- [SHORT PROBLEM]: Rewrite the listing below, changing every "x axis" to "horizontal axis" and leaving everything else as it is. Leave the pictures out of your answer.

==== STORED RECORDS ====

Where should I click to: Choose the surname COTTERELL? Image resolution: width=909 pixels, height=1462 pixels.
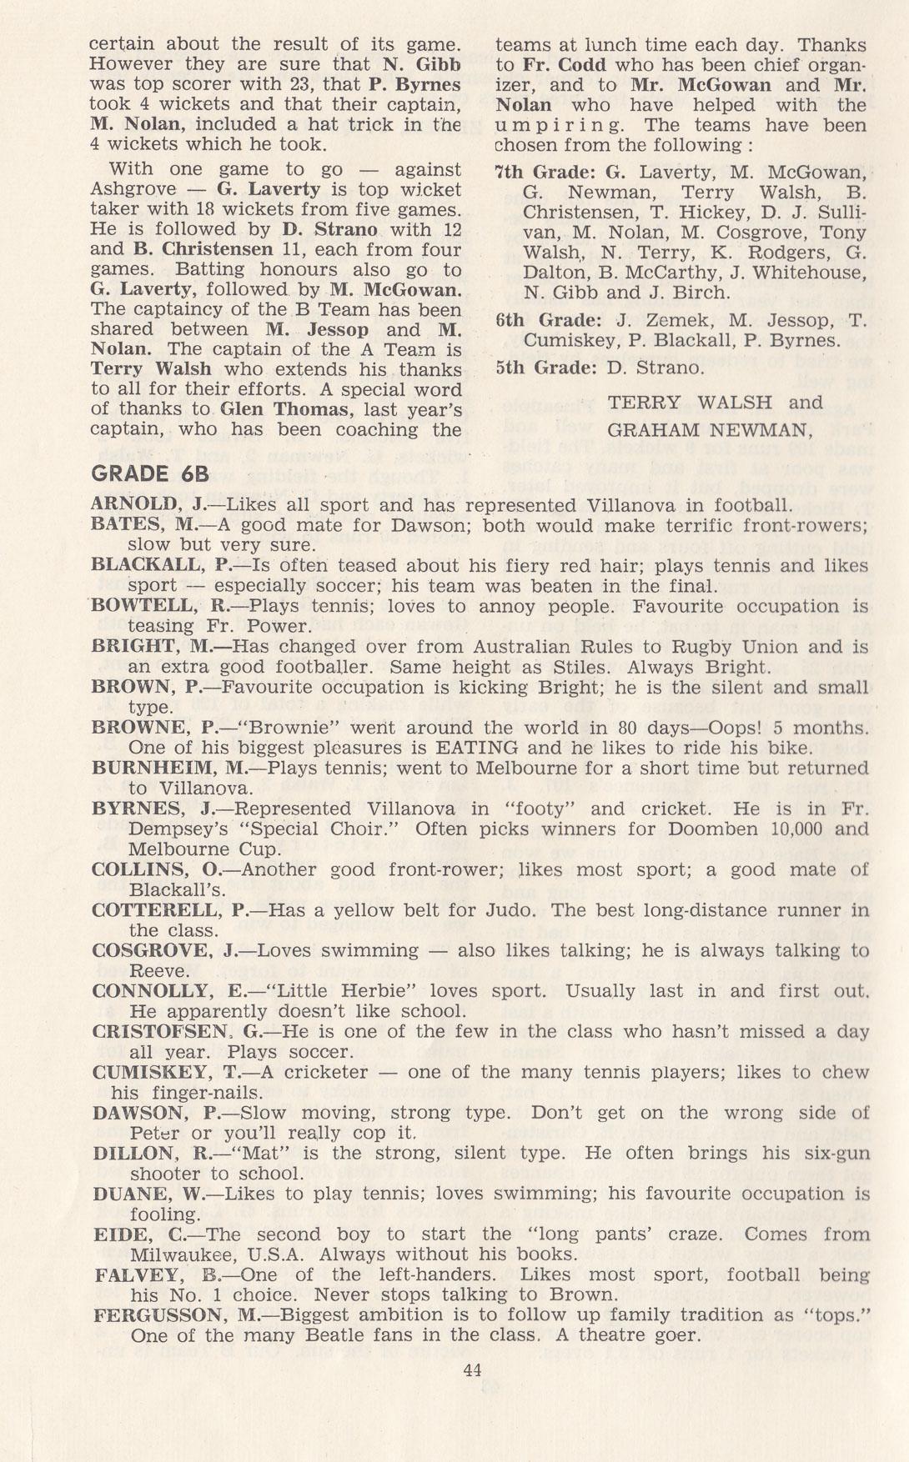click(158, 910)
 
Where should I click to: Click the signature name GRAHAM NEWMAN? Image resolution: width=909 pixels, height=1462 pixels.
click(710, 430)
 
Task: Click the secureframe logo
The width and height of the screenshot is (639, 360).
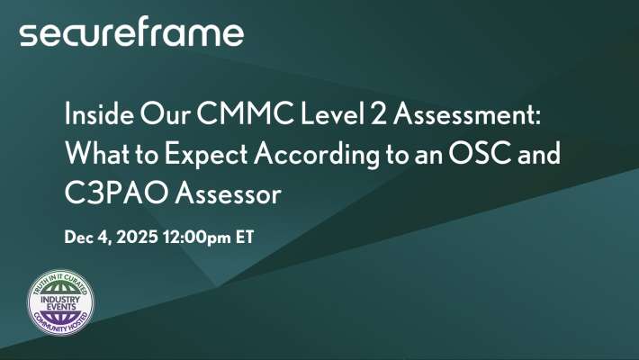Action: point(131,34)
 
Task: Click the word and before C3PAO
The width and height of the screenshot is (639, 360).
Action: point(537,154)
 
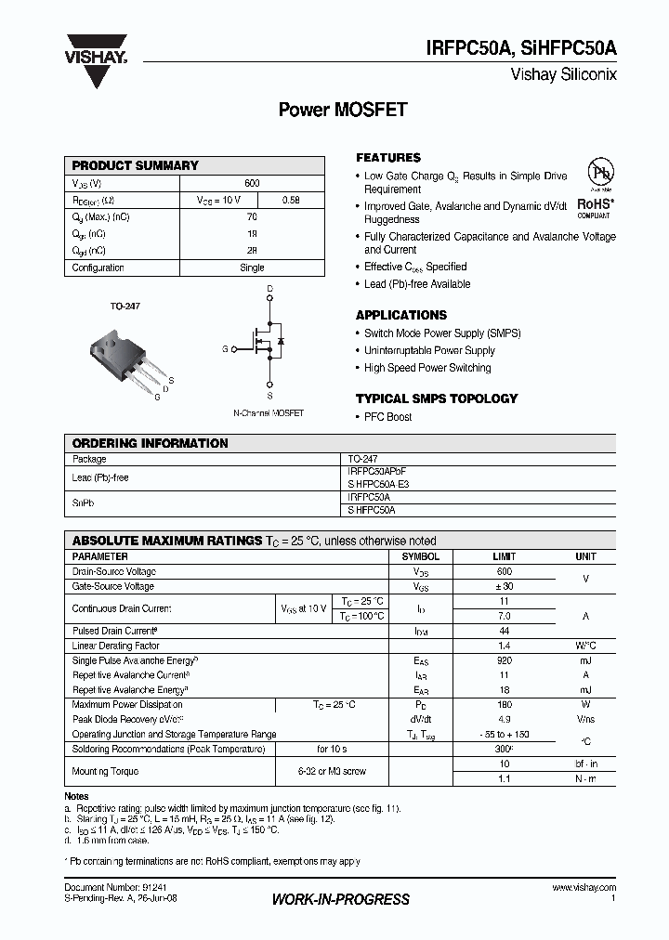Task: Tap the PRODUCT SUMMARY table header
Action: [x=136, y=165]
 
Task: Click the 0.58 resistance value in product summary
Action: [x=290, y=200]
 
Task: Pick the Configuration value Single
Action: [x=252, y=268]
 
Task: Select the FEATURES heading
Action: [x=388, y=158]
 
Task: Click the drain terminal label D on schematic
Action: [x=270, y=290]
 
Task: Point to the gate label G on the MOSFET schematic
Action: [x=224, y=349]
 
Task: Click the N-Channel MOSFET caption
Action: [x=268, y=412]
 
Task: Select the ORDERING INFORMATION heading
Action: [x=150, y=444]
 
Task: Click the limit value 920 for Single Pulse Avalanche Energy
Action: [x=505, y=660]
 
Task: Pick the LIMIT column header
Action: [x=505, y=556]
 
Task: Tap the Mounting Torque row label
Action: [x=105, y=771]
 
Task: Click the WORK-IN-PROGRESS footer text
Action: [x=341, y=899]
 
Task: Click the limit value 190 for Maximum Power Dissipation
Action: [x=505, y=705]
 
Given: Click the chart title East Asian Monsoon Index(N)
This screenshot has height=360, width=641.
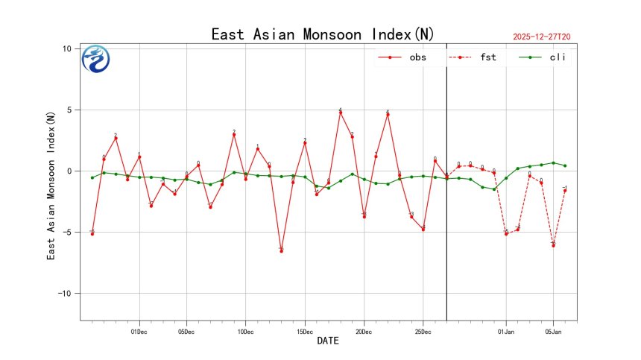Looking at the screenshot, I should [x=322, y=34].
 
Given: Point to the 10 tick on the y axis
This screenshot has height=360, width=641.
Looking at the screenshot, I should [x=66, y=48].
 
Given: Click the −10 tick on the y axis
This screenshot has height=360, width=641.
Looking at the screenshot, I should [x=63, y=294].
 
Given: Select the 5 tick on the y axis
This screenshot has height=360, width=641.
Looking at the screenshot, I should [x=68, y=110].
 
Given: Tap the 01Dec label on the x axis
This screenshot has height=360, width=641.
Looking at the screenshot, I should [x=139, y=331].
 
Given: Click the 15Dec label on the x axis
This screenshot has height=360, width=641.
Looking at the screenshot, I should [x=304, y=331].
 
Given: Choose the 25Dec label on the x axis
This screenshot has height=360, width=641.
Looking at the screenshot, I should [x=423, y=331].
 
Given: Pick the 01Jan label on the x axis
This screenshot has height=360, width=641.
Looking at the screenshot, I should [x=506, y=331].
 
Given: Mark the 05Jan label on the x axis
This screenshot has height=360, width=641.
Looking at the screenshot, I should [x=553, y=331].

====

- [SOLUTION]:
Where should I click to: Choose the surname COTTERELL? Image resolution: width=909 pixels, height=1462 pixels.
click(158, 910)
 
Where should I click to: Click the signature name GRAHAM NEWMAN? Image resolution: width=909 pixels, height=1462 pixels.
click(710, 430)
 
Task: Click the secureframe logo
The width and height of the screenshot is (639, 360).
Action: point(131,34)
 
Task: Click the word and before C3PAO
The width and height of the screenshot is (639, 360).
Action: point(537,154)
 
Task: Tap the PRODUCT SUMMARY table header
Action: [x=136, y=165]
 
Task: Click the 0.58 resistance value in product summary
Action: [x=290, y=200]
 
Task: Pick the Configuration value Single
Action: [x=252, y=268]
 
Task: Select the FEATURES heading
Action: [x=388, y=158]
 
Task: Click the drain terminal label D on schematic
Action: [x=270, y=290]
 
Task: Point to the gate label G on the MOSFET schematic
Action: [x=224, y=349]
 
Task: Click the N-Channel MOSFET caption
Action: [x=268, y=412]
 
Task: Select the ORDERING INFORMATION heading
Action: [x=150, y=444]
 
Task: Click the limit value 920 for Single Pulse Avalanche Energy
Action: [x=505, y=660]
 
Task: Pick the LIMIT column header
Action: [x=505, y=556]
 
Task: Tap the Mounting Torque row label
Action: [x=105, y=771]
 
Task: Click the WORK-IN-PROGRESS footer text
Action: [x=341, y=899]
 
Task: Click the limit value 190 for Maximum Power Dissipation
Action: [x=505, y=705]
 
Given: Click the chart title East Asian Monsoon Index(N)
This screenshot has height=360, width=641.
Looking at the screenshot, I should [x=322, y=34].
 
Given: Point to the 10 tick on the y axis
This screenshot has height=360, width=641.
Looking at the screenshot, I should [x=66, y=48].
 
Given: Click the −10 tick on the y axis
This screenshot has height=360, width=641.
Looking at the screenshot, I should [x=63, y=294].
 
Given: Select the 5 tick on the y axis
This screenshot has height=360, width=641.
Looking at the screenshot, I should [x=68, y=110].
 
Given: Tap the 01Dec label on the horizontal axis
This screenshot has height=360, width=641.
Looking at the screenshot, I should [x=139, y=331].
 
Given: Click the 15Dec label on the horizontal axis
This screenshot has height=360, width=641.
Looking at the screenshot, I should [x=304, y=331].
 
Given: Choose the 25Dec label on the horizontal axis
This screenshot has height=360, width=641.
Looking at the screenshot, I should [x=423, y=331].
 
Given: Pick the 01Jan label on the horizontal axis
This screenshot has height=360, width=641.
Looking at the screenshot, I should [x=506, y=331].
 
Given: Mark the 05Jan label on the horizontal axis
This screenshot has height=360, width=641.
Looking at the screenshot, I should [x=553, y=331].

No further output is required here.